Sous l’onde éclaboussée par le vent blanchissant, le palais transpercée par un hameçon rouillé, le poisson au regard affolé ouvre tout grand la gueule et les ouies aux courants d’océan.

 Sa posture dans son déchirement de souffrance, se voit moins qu’en cri de muette agonie, moins qu’en hurlement de secrète douleur, comme la recherche dans la forte texture iodée de l’âpre travestissement du goût amer et ferreux de l’acier. 

 Si le courant est haleur,… et qu’il s’y laisse dans l’erre sans résistance, si la houle est en molécule parfumée et qu’elle voile ces papilles de mer. Alors, l’écervelé recouvert d’écaille oubliera, oubliera et vivra le temps au présent d’une courbe vague.

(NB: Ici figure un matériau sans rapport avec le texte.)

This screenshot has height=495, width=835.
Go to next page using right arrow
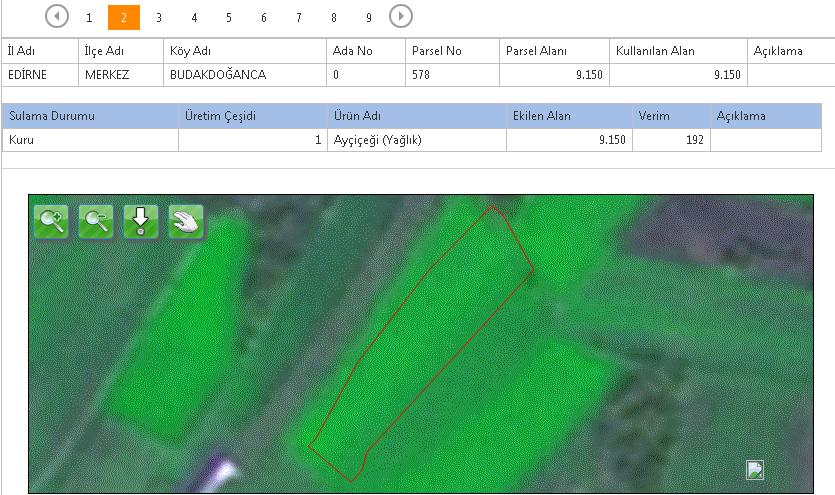[x=401, y=17]
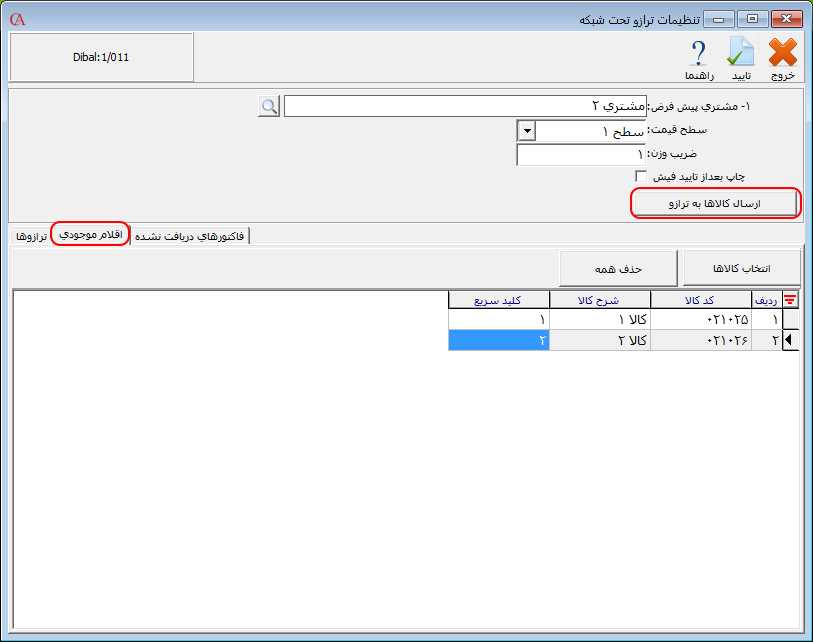Select the quick key cell of row 1

(x=498, y=319)
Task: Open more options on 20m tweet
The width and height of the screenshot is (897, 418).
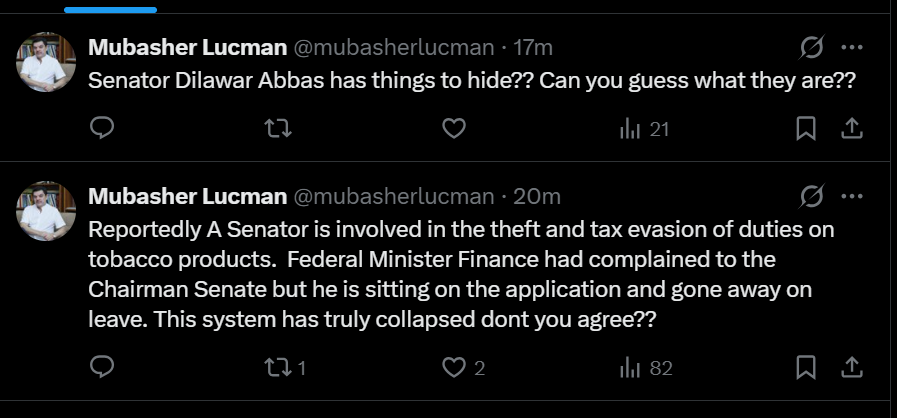Action: (852, 197)
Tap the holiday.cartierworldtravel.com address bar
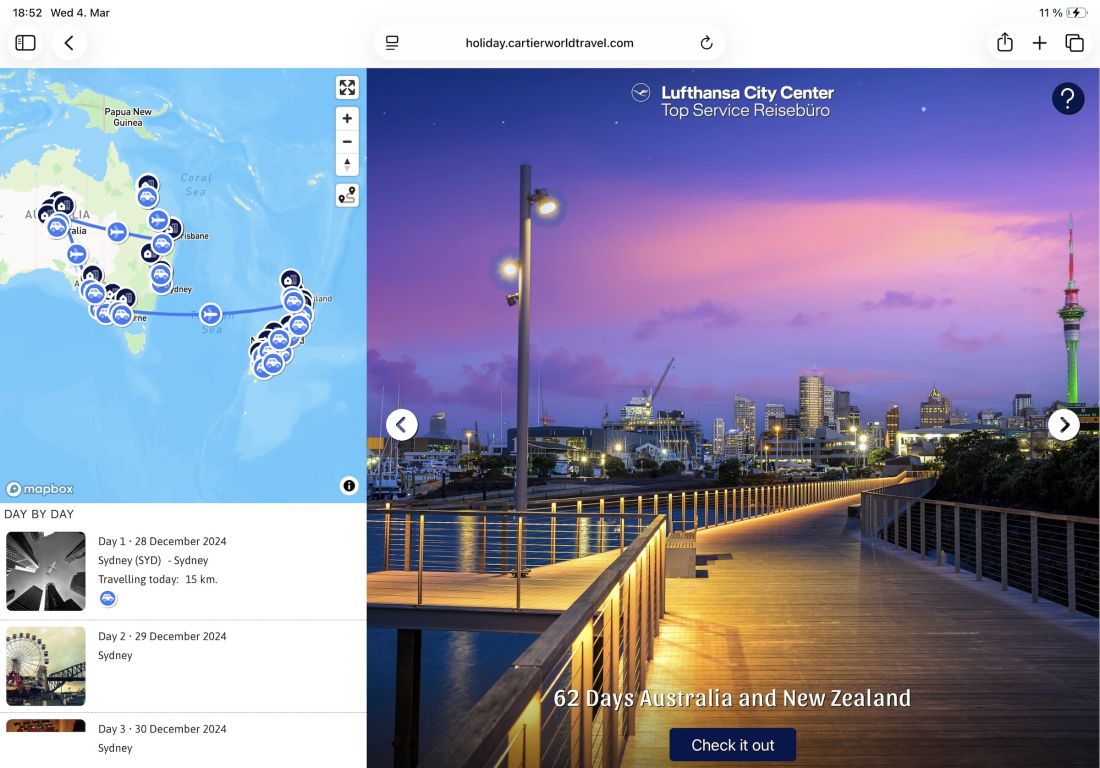Screen dimensions: 1100x768 tap(549, 43)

 L’âme sereine il frétillera d’illusion dans l’immensité océane, se croyant aussi libre que les molécules qu’il glisse dans son parcourt, slalomant d’un peu a sa gauche, à un peu a sa droite, heureux et vivant dans sa boule familière, dans l’espace oublieux sans contraintes des tractions du fil qui s’embobinera d’une manière fluide, sans a coups, souplement ou presque.

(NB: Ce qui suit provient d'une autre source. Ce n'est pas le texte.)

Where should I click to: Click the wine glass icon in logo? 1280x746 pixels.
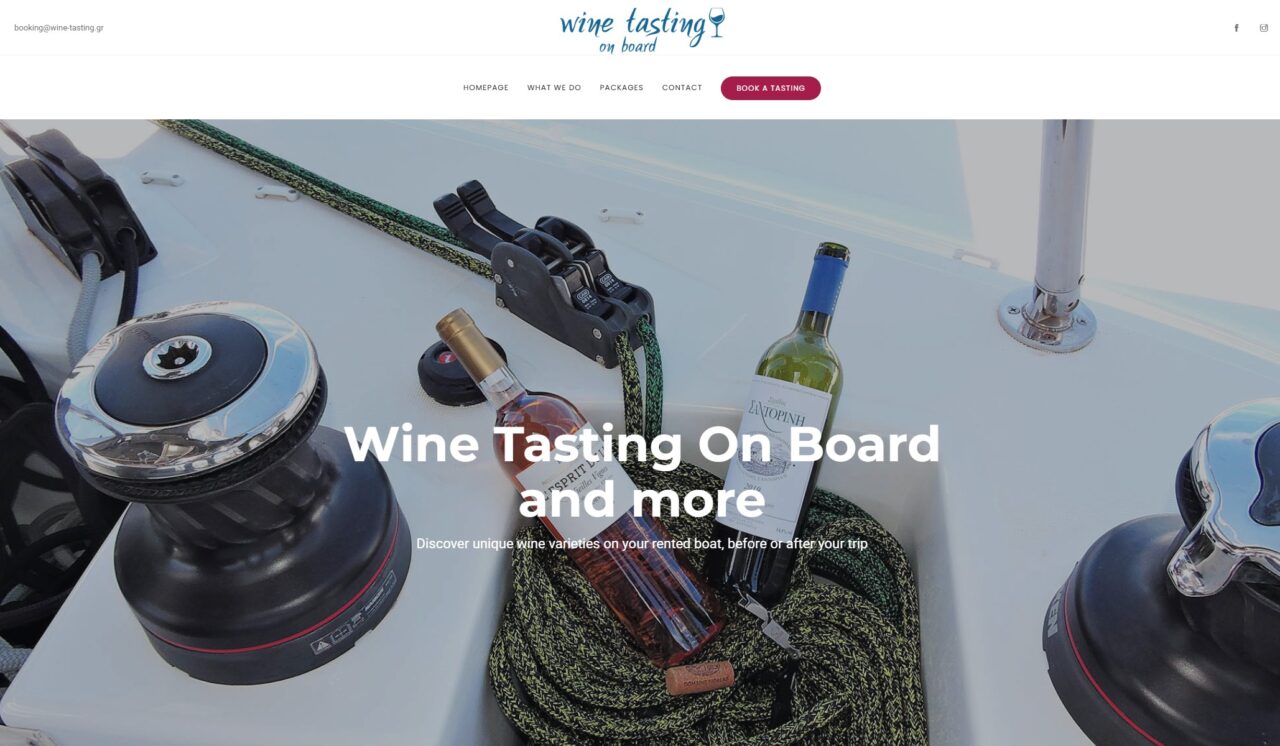715,23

 Presque, car parfois le rappel d’une atroce douleur lui démantibulera la mâchoire, et la souffrance trop vive le transformera en ruades nerveuses et spasmes endiablés, saccades violentes et incontrôlées, il ne sera plus que tortillement rapides en contractures violentes, espace vivants en crampes et en surexcitations paniquées.

 Etrillé dans sa somnolence, il recherchera l’affrontement, matière face a l’inconsistance et s’épuisera dans de chimériques et dérisoires joutes de l’élément stable face au fugitif.

 De ce combat sans adversaire, lorsque le fil se sera accidentellement et sans signes précurseur tendu d’un coups sec, il ne lui restera dans la bouche que le goût du sang d’amertume, ce goût, affres de la défaite éternelle, cette aigreur incontinente qui se fera de plus en plus présente jusqu'à la permanence.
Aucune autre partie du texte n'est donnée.